"Why me, O Lord?"

"I have sinned ; the Lord is in the right, and I and my people are in the wrong. Plead with the Lord."

"We have sinned, for we have spoken against the Lord.... Pray to the Lord."


Two admissions of guilt. Two requests for mercy. The first came from the lips of Pharaoh in Exodus 9:27, asking Moses to intercede for him. The second was uttered by the people of God in Numbers 21:7. Pharaoh would eventually face the judgment of God in the depths of the Red Sea. For His people, God would tell Moses to make a fiery serpent and set it on a pole that everyone bitten may look upon it and be spared the death he deserved.

What was the difference between Pharaoh and the Israelites that God should act as He did? The only answer we can find is that God will have mercy on whom He will have mercy. The only reason God provided a way of escape from judgment for the Israelites was that He had set His love upon them for His own reasons.

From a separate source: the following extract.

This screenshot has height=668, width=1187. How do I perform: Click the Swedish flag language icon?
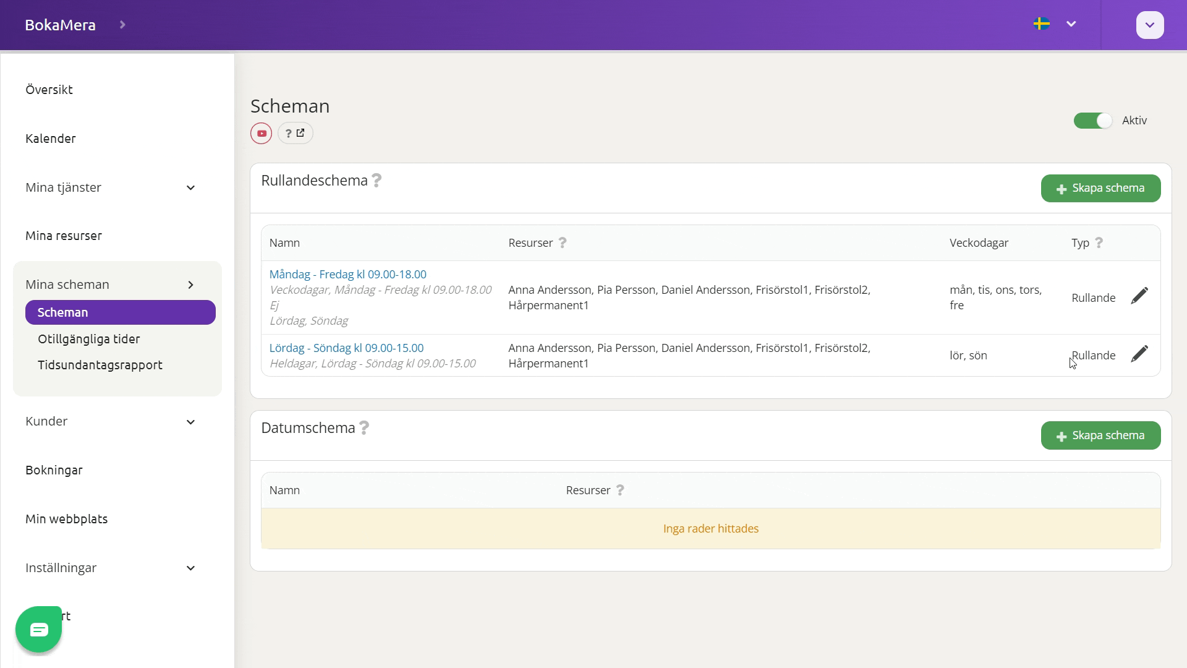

In the provision of the fiery serpent, God shows us Jesus, whom He sent in love that whoever looks to Him in faith may not perish but live, eternally. Jesus is offered to the world, Jew and Gentile alike, but offered for His sheep.

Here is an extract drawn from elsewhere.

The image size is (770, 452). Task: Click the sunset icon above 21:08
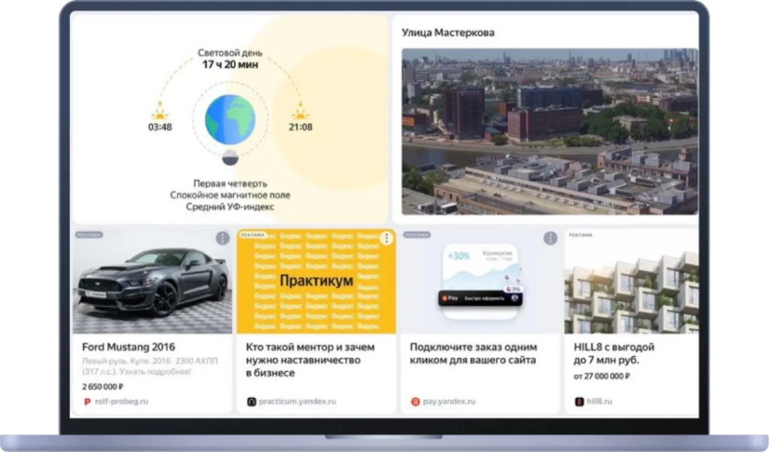(x=300, y=113)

That we believe casts us upon the electing purposes of our God. We deserve mercy no more than the next guy, and we deserve judgment every bit as much as any other sinner. Our response has to be shock and awe at such amazing love and condescending grace.

May this amazing love grip our hearts and compel our witness that we might be the ones to hold up Jesus that everyone who sees Him and believes on Him might gain eternal life.